Carrington Bonsor Williams
From Wikipedia, the free encyclopedia
Carrington Bonsor Williams F.R.S. (7 October 1889-12 July 1981) better known as C. B. Williams or just "C.B." to friends was a British entomologist and pioneering quantitative ecologist who is best remembered for his work on butterfly migration.
[edit] Early life
Williams' father was Alfred Williams, a banker and his mother was Lillian Bonsor Williams (nee Kirkland). He grew up in busy Liverpool and was not influenced into scientific interests by his parents. He however had access to books on natural history and kept an aquarium. He studied at a preparatory school in Cheshire and later at Birkenhead School from 1903 to 1908
Around 1897 the family moved to the Cheshire coast where there were open fields.
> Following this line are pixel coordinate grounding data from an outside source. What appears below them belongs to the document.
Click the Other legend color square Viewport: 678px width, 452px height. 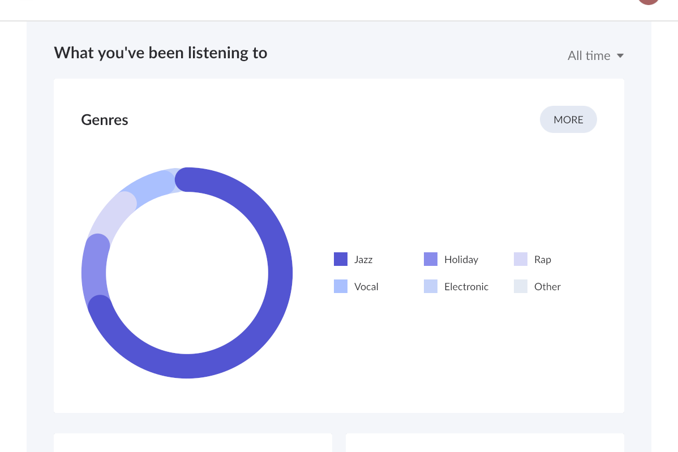click(x=521, y=286)

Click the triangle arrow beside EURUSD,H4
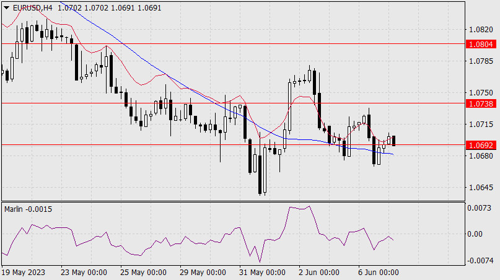[x=6, y=7]
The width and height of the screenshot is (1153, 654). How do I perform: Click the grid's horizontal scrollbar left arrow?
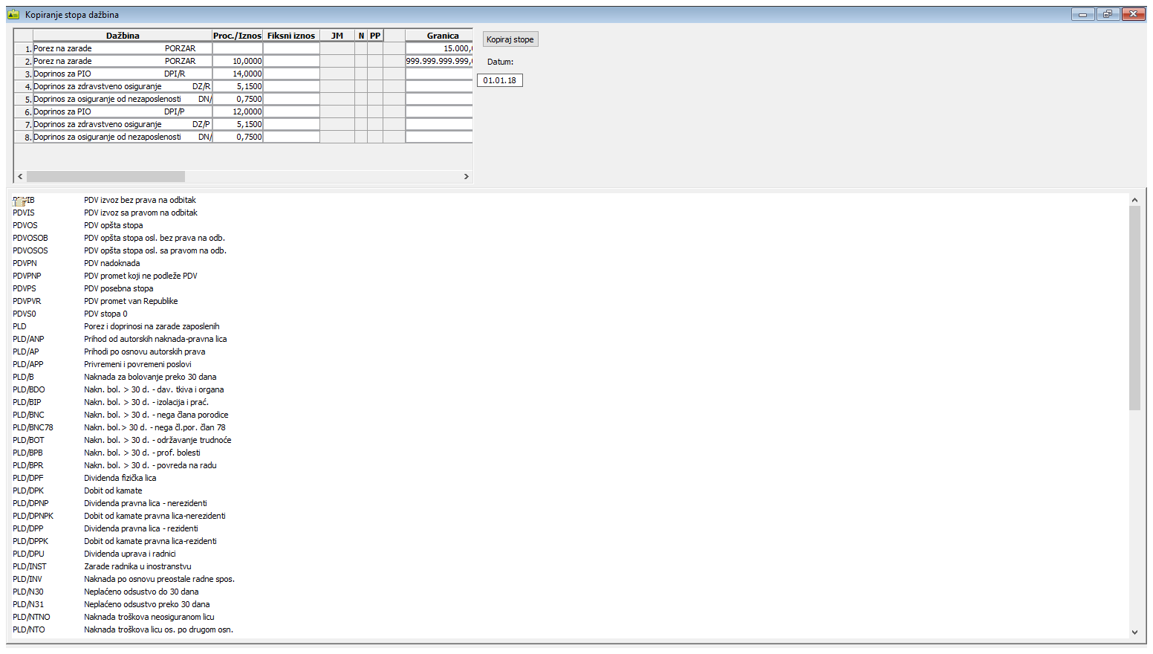pyautogui.click(x=20, y=177)
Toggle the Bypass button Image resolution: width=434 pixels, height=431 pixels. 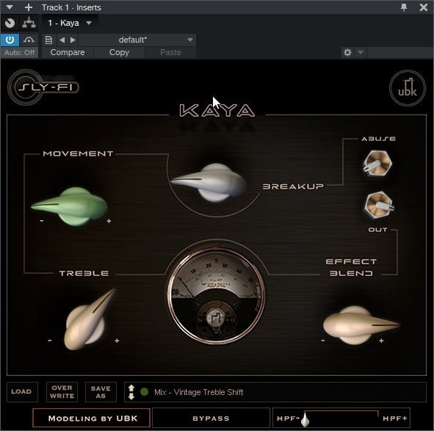click(x=211, y=418)
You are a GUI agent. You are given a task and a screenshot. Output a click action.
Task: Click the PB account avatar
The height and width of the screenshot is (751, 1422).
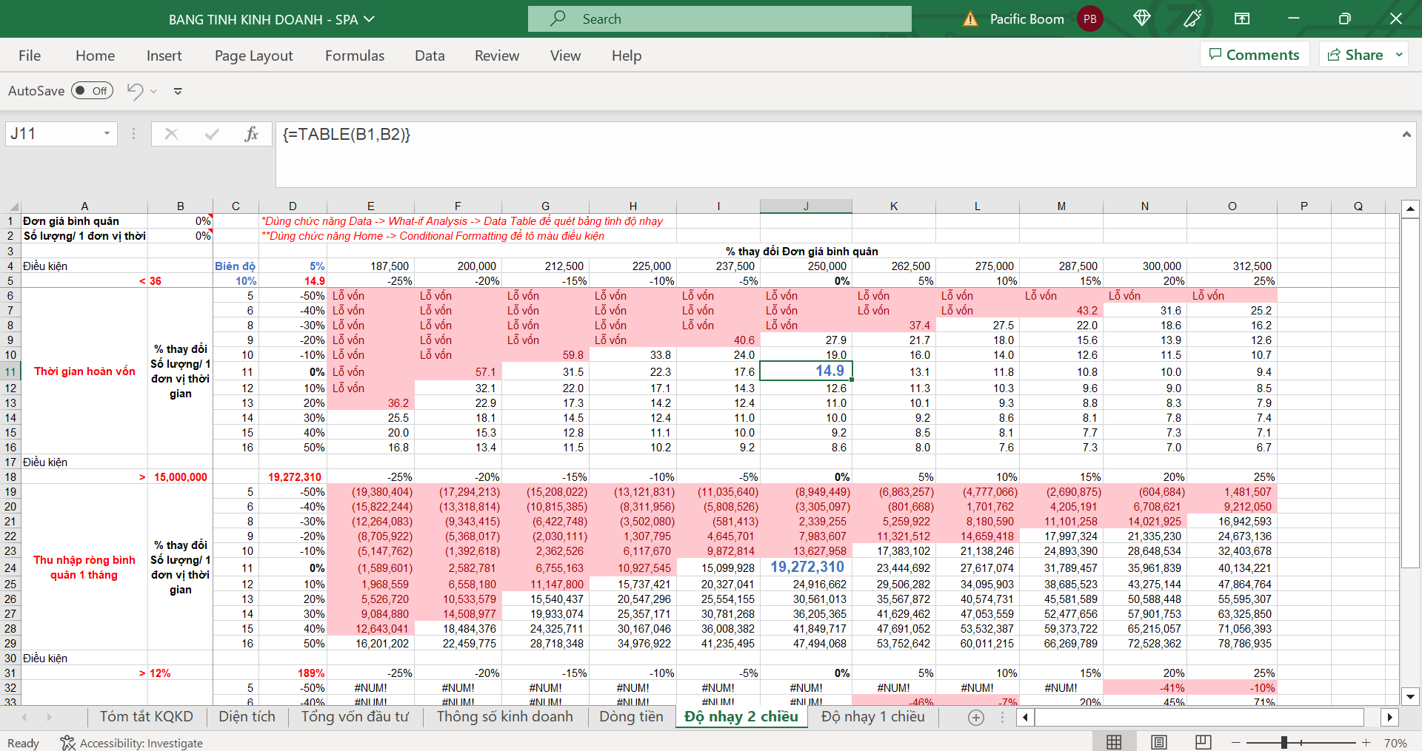pos(1089,19)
At the age of twelve, during a summer in Beddgelert he and his sister were introduced to the world of caterpillars by a local doctor. They were later taken to a meeting of the Lancashire and Cheshire Entomological Society. His name was put for membership and he was duly elected although he learnt later that the members thought they were voting for his father.
[edit] Career
After school he got a scholarship and went to Clare College, Cambridge. Here his interests moved towards biology and he obtained a Diploma of Agriculture. Here he came in contact with William Bateson who was then studying caterpillars and when Bateson was appointed the first Director ofthe John Innes Horticultural Institution at Merton, Williams was offered a research studentship in entomology. He worked there for the next five years. He also visited the United States of America during this period, looking at agricultural entomology and meeting people such as T. H. Morgan who was a close associate of Bateson. Williams worked during this period on the Thysanoptera, their biology and systematics and along with J. D. Hood of the United States, described some new species.
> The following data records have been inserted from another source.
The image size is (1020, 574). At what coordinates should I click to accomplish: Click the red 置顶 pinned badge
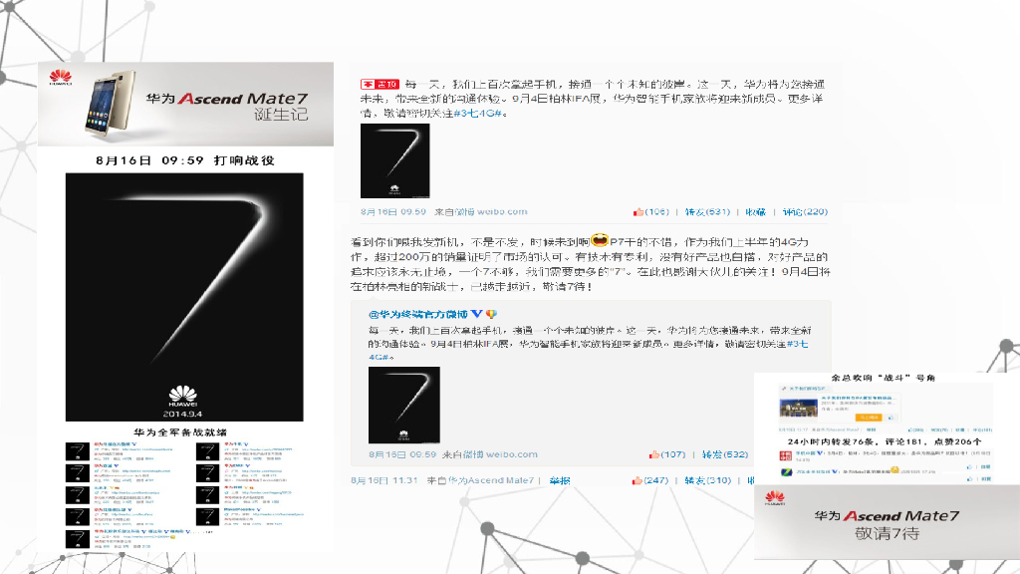380,84
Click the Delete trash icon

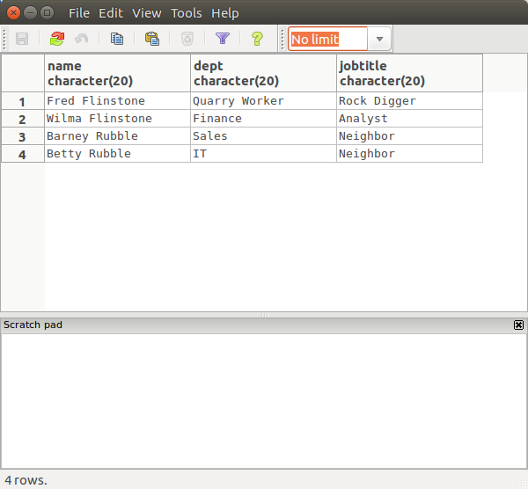187,39
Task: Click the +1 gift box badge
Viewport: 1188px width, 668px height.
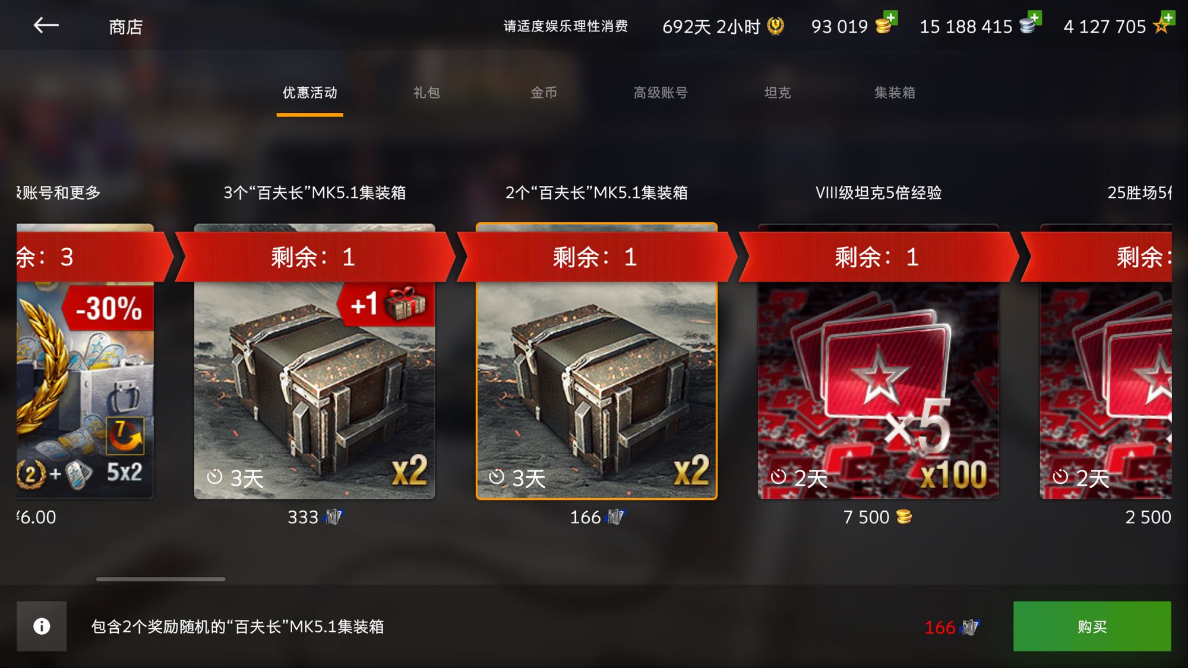Action: (386, 305)
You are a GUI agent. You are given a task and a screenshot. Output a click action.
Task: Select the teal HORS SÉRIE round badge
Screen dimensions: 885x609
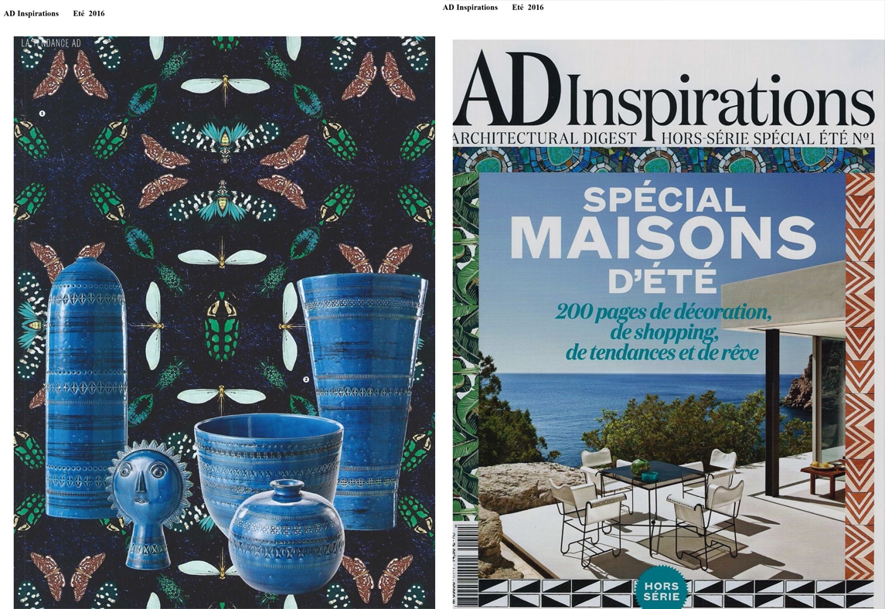point(661,588)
During World War I he trained in the London School of Tropical Medicine, to assist the R.A.M.C. in identifying pathogenic bacteria and spent most of his time in that unheroic branch of warfare, examining the stools of dysentery patients. He was then called to study a pest of sugar cane in the West Indies, Tomaspis saccharina which was threatening sugar supplies to Britain. Williams moved to Trinidad where he was to implement a plan made by J. C. Kershaw in 1913 to introduce a parasite.
While in the West Indies he saw his first migration of butterflies in British Guiana. There were thousands of yellow Pierids and they flew everyday for a fortnight. He became very interested in the phenomenon.
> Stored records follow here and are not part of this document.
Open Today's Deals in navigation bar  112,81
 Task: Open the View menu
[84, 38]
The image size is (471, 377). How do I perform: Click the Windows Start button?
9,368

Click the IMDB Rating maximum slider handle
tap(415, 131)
In 1920 he married Ellen Margaret Bain, the daughter of a British West Indian planter, John Purdie Bain and his wife Mary Rebecca Olton. Williams dedicated his book on Patterns in the balance of nature to his wife in gratitude for her wisdom in the art of living. They had three sons.
In 1921 Williams returned to England and here he accepted a post in the Entomological Section of the Ministry of Agriculture in Egypt. His work in Egypt was mostly administrative but he was able to study some further aspects of insect migration as they applied to economic entomology. In 1927 he moved to Amani, Tanganyika where his first job was to oversee the laying of a road and two bridges, about which he said I then felt how valuable a good training in entomology can be.
In Amani he again had occasion to study butterfly migration and in the second year he was able to study a locust invasion which managed to bring trains to a standstill. In 1929 he went home on leave with the intention of returning to East Africa but he accepted the offer of the Steven lectureship in Agricultural and Forest Entomology in the University of Edinburgh. In 1930 he wrote The migration of butterflies(473 pages) where he collected all that was known on butterflies and their migration.
Williams joined the staff at the Rothamsted agricultural research station in 1932 where Sir John Russell was Director. Russell had earlier invited R. A. Fisher and Williams was able to study certain quantitative aspects of insect populations. With Fisher, Williams was able to establish patterns in the diversity and numbers of insects caught in light traps. He noticed that logarithmic patterns appeared universal, which was also noted by other workers in ecology like Preston.[1]
Williams used this pattern to predict the number of headlice on people using data on counts of lice from prisoners in a South Indian jail. Williams calculated that the number of persons with only one louse must be 107 and the actual was 106 and he wrote so Nature was only one wrong.
He continued to work after his retirement on a many aspects of insect ecology.
[edit] References
- ^ Preston, F. W. 1948. The commonness, and rarity, of species. Ecology 29:254-283.
- Wigglesworth, V. B. (1982) Carrington Bonsor Williams. 7 October 1889-12 July 1981. Biographical Memoirs of Fellows of the Royal Society. 28:666-684.